● What the task requires: The records should be restated exactly from their first line through the line with "covid (126, 1973)" in it.

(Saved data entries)
┄┄┄┄┄┄┄┄┄┄┄┄┄┄┄┄┄┄┄┄
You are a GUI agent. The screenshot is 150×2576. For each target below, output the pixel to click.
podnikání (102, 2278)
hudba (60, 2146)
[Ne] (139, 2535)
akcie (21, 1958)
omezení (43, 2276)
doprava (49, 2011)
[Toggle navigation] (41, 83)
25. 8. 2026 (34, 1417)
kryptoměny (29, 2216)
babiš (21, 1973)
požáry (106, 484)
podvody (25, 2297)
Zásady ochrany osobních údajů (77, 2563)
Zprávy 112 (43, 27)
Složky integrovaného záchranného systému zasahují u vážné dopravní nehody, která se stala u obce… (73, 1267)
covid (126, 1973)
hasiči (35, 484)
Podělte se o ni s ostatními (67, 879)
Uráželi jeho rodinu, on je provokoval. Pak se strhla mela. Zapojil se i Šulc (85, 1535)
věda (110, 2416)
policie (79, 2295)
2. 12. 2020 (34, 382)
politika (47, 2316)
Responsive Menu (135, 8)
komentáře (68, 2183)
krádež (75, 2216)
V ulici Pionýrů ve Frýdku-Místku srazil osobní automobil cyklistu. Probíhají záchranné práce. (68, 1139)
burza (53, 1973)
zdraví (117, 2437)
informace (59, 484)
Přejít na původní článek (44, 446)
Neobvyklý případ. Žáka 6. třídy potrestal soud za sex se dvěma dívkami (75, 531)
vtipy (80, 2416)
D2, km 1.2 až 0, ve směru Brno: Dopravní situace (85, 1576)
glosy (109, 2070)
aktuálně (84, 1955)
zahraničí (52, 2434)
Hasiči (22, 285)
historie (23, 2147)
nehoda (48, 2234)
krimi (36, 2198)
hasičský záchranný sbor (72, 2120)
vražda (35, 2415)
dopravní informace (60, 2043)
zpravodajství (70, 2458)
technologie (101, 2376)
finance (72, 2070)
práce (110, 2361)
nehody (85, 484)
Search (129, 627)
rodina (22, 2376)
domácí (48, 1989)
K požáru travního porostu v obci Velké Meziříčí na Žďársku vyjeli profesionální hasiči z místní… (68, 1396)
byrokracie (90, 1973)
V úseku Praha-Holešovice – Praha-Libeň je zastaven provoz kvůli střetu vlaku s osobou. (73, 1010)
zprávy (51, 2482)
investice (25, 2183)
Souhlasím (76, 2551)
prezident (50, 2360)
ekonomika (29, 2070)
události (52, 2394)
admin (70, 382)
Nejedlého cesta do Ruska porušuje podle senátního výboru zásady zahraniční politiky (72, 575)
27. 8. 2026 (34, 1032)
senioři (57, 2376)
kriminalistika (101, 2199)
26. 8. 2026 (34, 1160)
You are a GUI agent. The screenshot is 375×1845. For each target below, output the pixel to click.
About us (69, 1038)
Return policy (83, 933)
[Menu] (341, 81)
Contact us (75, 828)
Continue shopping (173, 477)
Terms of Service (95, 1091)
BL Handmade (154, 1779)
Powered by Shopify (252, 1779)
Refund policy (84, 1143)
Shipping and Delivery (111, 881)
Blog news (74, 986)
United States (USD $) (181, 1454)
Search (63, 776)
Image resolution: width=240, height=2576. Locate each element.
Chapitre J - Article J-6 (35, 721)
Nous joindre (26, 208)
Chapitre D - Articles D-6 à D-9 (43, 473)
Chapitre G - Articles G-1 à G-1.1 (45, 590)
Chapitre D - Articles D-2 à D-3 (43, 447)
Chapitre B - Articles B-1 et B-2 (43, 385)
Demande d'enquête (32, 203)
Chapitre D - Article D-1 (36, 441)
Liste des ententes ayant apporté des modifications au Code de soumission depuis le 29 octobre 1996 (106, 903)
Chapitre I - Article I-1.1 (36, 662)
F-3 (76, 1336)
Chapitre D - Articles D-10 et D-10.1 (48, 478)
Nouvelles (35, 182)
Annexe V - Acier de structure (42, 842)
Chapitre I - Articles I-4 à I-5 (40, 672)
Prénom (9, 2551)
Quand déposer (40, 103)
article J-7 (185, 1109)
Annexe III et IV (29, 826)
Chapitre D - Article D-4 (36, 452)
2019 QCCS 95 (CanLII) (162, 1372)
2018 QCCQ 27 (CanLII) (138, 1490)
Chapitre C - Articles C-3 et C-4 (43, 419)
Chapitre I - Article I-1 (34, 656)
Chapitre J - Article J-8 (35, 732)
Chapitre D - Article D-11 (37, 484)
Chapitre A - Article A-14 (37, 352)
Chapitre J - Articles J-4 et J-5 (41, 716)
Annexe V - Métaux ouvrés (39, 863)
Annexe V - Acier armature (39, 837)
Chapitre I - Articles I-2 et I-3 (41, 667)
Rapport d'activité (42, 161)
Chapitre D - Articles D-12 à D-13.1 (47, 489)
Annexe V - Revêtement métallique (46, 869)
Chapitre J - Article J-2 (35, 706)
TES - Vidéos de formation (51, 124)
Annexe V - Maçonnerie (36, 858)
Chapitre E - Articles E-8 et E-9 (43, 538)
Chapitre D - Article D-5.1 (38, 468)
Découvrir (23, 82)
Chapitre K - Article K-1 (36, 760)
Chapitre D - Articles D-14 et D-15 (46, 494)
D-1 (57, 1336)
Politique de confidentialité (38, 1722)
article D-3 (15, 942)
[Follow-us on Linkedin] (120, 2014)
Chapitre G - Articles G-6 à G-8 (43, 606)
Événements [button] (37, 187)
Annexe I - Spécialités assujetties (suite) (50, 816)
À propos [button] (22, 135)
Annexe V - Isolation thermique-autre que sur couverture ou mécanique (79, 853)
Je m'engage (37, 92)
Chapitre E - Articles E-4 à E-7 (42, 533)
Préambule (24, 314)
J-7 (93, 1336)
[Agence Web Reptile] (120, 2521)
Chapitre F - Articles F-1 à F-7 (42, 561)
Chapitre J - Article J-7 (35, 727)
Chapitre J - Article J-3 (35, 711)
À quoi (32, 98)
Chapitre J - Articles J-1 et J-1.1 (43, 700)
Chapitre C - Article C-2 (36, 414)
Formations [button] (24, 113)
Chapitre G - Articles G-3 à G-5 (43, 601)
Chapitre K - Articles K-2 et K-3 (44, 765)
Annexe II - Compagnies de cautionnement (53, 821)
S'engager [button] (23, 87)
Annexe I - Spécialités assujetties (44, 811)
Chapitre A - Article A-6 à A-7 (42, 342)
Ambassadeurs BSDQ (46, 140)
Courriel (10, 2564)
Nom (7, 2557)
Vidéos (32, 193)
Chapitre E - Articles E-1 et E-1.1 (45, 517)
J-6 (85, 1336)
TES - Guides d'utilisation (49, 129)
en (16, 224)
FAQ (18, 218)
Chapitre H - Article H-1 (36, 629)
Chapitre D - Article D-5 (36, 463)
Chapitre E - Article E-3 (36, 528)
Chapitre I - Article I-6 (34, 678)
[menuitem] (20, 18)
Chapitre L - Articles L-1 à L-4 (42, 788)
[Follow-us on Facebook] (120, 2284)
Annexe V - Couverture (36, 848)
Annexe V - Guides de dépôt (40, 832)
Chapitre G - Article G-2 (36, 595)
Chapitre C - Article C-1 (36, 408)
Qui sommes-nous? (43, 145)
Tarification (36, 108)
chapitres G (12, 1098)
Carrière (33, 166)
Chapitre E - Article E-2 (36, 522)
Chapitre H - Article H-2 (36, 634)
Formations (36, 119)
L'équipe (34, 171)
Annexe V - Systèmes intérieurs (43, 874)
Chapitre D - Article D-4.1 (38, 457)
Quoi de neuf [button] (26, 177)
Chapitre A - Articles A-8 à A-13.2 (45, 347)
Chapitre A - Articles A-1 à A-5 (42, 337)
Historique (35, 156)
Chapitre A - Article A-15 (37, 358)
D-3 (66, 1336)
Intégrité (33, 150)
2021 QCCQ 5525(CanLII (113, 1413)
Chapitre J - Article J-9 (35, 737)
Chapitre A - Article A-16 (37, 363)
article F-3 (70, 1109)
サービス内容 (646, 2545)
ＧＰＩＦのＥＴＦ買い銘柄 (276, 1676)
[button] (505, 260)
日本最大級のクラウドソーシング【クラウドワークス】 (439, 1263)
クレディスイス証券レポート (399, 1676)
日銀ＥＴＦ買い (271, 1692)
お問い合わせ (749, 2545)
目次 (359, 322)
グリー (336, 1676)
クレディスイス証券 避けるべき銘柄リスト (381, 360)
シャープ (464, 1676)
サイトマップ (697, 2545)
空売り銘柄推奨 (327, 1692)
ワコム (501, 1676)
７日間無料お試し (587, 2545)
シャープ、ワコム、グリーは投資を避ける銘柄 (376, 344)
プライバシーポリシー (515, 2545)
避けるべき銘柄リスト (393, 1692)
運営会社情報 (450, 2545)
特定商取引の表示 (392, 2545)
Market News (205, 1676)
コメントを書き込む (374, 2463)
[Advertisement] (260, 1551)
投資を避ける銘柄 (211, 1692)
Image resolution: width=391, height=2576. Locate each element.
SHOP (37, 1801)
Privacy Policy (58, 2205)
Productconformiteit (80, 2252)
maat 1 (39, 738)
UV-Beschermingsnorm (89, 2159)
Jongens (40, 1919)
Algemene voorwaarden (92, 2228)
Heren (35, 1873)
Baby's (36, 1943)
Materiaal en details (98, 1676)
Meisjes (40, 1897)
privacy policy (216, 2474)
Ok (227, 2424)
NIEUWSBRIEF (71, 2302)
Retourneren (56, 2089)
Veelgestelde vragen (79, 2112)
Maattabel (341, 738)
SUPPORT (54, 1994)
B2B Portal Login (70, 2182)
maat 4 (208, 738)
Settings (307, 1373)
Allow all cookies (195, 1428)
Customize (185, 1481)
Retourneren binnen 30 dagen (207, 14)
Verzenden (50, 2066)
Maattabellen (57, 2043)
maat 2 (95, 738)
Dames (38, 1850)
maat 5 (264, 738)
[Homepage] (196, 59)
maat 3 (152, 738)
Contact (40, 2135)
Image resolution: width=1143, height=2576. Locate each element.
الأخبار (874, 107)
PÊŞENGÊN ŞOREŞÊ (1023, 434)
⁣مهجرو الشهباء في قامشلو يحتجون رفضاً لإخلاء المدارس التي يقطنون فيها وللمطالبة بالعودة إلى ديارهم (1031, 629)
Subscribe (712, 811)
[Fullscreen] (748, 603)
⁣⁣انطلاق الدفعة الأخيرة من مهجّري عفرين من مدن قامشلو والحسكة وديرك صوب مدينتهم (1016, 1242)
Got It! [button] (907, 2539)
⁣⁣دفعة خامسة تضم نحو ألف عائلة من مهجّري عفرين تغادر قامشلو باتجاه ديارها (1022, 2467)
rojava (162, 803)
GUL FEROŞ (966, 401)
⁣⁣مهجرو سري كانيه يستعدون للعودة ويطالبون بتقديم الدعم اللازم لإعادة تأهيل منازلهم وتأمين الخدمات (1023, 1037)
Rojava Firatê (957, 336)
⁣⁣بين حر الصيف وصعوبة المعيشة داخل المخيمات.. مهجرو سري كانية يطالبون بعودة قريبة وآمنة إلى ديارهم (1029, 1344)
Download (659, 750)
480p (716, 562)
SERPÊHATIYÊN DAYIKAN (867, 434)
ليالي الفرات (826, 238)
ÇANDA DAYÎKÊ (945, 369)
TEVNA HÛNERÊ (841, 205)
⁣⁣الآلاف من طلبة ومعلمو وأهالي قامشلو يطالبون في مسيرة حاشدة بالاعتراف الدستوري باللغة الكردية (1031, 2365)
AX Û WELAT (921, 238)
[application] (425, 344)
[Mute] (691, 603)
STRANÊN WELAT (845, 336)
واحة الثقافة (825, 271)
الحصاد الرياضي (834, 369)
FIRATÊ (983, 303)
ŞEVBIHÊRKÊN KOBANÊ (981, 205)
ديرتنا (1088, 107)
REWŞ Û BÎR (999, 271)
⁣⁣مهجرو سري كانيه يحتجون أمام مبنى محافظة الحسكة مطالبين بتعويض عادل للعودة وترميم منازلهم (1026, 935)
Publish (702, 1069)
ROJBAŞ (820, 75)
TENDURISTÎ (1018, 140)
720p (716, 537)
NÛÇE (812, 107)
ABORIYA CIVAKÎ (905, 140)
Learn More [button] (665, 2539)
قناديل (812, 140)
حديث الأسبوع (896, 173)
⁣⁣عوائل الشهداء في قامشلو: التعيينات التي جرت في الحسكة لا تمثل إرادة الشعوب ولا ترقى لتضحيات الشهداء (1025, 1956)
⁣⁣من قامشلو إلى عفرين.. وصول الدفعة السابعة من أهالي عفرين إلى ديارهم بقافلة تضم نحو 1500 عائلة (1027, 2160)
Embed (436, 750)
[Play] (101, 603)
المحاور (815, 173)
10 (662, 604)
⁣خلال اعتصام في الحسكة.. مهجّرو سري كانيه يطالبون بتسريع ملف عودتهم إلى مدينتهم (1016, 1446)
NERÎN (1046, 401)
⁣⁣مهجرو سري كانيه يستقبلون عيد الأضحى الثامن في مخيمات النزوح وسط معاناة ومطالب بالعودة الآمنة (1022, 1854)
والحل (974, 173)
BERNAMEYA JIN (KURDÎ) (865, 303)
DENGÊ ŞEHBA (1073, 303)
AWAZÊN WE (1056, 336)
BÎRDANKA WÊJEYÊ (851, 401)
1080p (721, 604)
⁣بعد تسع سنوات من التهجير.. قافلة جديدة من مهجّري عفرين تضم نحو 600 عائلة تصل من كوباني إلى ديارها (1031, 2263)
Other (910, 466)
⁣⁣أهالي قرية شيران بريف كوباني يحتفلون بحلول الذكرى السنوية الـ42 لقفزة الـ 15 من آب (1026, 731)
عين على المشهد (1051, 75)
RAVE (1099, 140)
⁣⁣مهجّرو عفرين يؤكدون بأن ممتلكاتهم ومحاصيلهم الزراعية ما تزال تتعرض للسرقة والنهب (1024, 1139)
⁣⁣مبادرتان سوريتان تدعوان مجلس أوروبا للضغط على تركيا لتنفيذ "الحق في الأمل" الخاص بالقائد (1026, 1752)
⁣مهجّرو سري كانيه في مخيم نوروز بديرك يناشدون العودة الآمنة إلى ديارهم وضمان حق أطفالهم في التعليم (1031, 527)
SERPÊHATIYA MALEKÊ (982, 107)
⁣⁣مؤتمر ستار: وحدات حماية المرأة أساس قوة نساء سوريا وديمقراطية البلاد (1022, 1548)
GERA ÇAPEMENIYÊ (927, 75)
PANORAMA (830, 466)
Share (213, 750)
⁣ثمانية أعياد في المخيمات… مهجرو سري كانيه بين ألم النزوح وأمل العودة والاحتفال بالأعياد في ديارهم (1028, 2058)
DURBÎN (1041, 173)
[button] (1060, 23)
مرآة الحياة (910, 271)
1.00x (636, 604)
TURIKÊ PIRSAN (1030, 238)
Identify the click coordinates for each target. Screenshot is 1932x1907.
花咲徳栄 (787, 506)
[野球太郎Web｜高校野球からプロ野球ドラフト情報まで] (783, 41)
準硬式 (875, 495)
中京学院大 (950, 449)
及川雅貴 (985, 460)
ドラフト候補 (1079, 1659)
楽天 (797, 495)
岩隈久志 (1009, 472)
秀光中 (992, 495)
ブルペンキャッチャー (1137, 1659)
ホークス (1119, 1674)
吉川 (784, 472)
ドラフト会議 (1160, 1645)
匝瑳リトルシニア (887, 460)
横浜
┄┄┄┄┄┄┄┄┄┄┄┄┄┄┄┄┄┄┄┄
● Result below:
You are a GUI agent. The screenshot is 150×2576. For each target below, output the pixel to click.
podnikání (102, 2278)
hudba (60, 2146)
[Ne] (139, 2535)
akcie (21, 1958)
omezení (43, 2276)
doprava (49, 2011)
[Toggle navigation] (41, 83)
25. 8. 2026 (34, 1417)
kryptoměny (29, 2216)
babiš (21, 1973)
požáry (106, 484)
podvody (25, 2297)
Zásady ochrany osobních údajů (77, 2563)
Zprávy 112 (43, 27)
Složky integrovaného záchranného systému zasahují u vážné dopravní nehody, která se stala u obce… (73, 1267)
covid (126, 1973)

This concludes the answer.